At the time, Facebook said it was carrying out an audit into other developers who might also have acquired data in breach of the company’s rules and without users’ informed consent. We have never seen any detailed reporting on the progress of this important investigation.
All these issues merely scratch the surface of the general level of concern about the standards and ethics of companies such as Facebook, and provide the background to Mark Zuckerberg’s visit to Europe this week.
Zuckerberg – who has on multiple occasions avoided open scrutiny by parliaments, instead favouring conversations with policy officials behind closed doors – has come to Europe claiming to be the advocate of greater regulation for big tech companies. It will have surprised no-one that he doesn’t believe that any of these new rules need apply to Facebook.
In his article in the Financial Times on February 16, Zuckerberg called for “more oversight and accountability” on decisions around content moderation on social media. However, in Facebook’s case this accountability would be guaranteed by a new “independent” Oversight Board, to be launched in the summer. This Board is being recruited by Facebook, and its remit is limited to considering whether the company has implemented its own policies correctly.
As Article 7 of the Oversight Board’s charter makes clear: “The board will not purport to enforce local law” when reviewing Facebook’s content-moderation decisions. What’s more, the Oversight Board will not be allowed to moderate on “content on WhatsApp, Messenger, [or] Instagram Direct”. This happens as Facebook is about to introduce end-to-end encryption to its messaging tools, in so doing further limiting any responsibility it might have to moderate them. This policy has been described by chief constable Simon Bailey, the UK National Police Chiefs’ Council lead for child protection, as one that “will knowingly put the safety of children at risk – ignoring the warnings of police, charities and experts across the world.”
From a policy paper published by Facebook to coincide with Zuckerberg’s trip to Europe, entitled “Charting a way forward: online content regulation”, it’s even clearer that the direction he wants to take us on is a road to nowhere. This paper argues against establishing liability on social media companies for failing to remove illegal and harmful content. It also warns against creating mandatory standards for content removal, and tougher enforcement of citizens data rights.
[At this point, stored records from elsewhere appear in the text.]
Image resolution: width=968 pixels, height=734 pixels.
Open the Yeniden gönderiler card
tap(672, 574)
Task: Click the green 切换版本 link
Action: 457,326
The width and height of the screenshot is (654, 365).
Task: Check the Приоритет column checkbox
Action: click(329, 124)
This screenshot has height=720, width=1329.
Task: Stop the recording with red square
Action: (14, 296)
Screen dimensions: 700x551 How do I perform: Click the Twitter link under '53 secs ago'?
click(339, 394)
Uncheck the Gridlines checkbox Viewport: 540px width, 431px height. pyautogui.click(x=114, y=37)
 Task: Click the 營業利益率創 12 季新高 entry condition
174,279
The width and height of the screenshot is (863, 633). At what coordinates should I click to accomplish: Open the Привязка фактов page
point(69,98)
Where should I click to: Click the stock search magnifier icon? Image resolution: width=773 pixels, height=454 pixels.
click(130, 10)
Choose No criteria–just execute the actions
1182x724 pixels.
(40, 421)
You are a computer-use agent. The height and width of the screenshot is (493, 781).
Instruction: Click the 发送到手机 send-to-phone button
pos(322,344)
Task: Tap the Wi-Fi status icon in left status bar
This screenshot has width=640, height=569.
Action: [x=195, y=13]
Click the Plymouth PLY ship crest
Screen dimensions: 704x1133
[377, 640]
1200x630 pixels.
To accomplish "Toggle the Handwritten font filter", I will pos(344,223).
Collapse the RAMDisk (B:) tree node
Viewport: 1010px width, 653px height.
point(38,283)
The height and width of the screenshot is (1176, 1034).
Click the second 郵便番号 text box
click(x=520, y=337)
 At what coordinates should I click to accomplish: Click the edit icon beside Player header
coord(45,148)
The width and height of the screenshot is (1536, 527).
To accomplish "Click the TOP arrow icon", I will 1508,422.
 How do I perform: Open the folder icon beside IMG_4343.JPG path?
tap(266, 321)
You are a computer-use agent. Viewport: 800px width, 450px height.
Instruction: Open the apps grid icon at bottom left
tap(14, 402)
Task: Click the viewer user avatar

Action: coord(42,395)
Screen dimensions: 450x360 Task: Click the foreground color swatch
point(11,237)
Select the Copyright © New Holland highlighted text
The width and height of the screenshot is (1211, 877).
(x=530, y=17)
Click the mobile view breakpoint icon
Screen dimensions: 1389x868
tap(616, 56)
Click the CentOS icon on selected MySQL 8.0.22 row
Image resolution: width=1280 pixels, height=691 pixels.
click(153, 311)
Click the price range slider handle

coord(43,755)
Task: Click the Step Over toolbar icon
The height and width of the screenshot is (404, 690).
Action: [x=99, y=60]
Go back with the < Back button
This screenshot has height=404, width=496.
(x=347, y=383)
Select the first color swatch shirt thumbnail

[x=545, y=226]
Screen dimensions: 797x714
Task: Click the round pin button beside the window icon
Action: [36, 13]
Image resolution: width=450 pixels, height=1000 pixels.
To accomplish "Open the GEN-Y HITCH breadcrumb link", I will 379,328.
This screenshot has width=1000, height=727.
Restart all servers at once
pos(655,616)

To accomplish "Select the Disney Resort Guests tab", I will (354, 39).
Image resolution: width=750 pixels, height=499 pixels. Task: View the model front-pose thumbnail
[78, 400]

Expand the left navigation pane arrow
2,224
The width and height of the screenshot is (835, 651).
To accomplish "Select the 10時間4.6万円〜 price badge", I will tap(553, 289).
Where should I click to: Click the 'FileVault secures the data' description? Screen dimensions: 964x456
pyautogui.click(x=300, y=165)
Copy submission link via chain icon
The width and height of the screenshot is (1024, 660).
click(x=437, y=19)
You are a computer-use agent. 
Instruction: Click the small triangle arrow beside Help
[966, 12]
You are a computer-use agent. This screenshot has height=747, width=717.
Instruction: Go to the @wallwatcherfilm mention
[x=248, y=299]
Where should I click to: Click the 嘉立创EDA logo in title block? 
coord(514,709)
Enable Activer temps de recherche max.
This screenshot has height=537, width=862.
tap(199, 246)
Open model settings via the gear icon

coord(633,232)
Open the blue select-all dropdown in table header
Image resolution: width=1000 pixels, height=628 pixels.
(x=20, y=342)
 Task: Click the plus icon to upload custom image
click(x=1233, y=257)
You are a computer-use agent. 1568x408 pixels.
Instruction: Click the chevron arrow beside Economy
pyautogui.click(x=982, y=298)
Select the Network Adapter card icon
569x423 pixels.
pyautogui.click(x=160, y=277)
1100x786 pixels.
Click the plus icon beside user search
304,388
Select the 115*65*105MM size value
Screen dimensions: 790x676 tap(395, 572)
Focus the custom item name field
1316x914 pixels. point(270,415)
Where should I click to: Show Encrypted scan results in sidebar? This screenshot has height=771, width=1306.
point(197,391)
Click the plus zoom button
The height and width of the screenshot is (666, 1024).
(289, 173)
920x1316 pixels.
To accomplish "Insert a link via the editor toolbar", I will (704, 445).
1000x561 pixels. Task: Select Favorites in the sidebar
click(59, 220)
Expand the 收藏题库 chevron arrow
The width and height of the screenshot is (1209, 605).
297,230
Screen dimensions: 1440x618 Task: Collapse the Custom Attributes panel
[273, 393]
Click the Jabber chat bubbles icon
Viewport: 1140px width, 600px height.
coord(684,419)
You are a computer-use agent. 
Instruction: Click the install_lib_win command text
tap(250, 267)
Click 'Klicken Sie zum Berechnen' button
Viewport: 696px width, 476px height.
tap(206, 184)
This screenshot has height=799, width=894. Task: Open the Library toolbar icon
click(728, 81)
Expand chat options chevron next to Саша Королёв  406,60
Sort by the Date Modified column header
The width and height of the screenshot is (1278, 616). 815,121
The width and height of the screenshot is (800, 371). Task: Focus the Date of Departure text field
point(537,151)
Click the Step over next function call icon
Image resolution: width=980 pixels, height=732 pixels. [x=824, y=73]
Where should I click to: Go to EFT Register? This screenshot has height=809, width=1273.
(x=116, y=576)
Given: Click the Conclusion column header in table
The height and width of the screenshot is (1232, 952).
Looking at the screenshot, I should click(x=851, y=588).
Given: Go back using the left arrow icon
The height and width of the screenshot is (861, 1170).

Instead it proposes that there should be “periodic public reporting of enforcement data”, based of course on self-declaration by the company, without any independent external audit.
Facebook’s paper calls for global standards on internet regulation knowing of course that reaching a consensus between the USA, China and Europe on these issues will be impossible. Another clear tactic for trying to kick all of this into the long grass.
Facebook’s basic pitch on regulation is that social media companies should be required to have “systems in place” to deal with illegal and harmful content, but that these policies should be written and administered by them, the social media companies. In Zuckerberg’s ideal world, the only role for government regulation would be to ask Facebook about the existence of these policies without the power to fully audit them. If that’s what Zuckerberg has come to sell, he might as well have stayed in California.
At the heart of Facebook’s defence against the threat of regulation is the protection of freedom of speech. Yet, in his lecture at Georgetown University last year, Mark Zuckerberg acknowledged that “even American tradition recognises that some speech infringes on others’ rights.” Facebook’s preferred method for dealing with content that might cause harm is to downgrade its prevalence, making it harder to find rather than removing it. This line of action seems to imply that people largely see new content because they search for it.
It’s an approach that ignores the impact of co-ordinated networks of Facebook groups with millions of users pushing content through the system, or the undercover economy of Facebook Page administrators promoting other people’s content at lower fees than the company itself charges through its advertising tools. Also, I don’t believe that freedom of speech is the same as freedom of reach. Someone might have the right to share their opinions, but they shouldn’t have the automatic right to hijack social media in order to broadcast them to millions of people, multiple times a day at the click of a button.
These issues require a more proactive response from Facebook, and it shouldn’t just be left to them. It should be for governments to establish clear legal liabilities for social media companies to act against harmful and illegal content when it is being curated through their systems, by their own algorithms.
These new regulations need to be overseen by truly independent regulators with legal powers to inspect and audit the companies and ensure they are complying effectively. The UK government has set out its approach to this in the Online Harms White Paper, and other countries are now looking at similar measures. Once again, Facebook’s response has been to offer too little too late.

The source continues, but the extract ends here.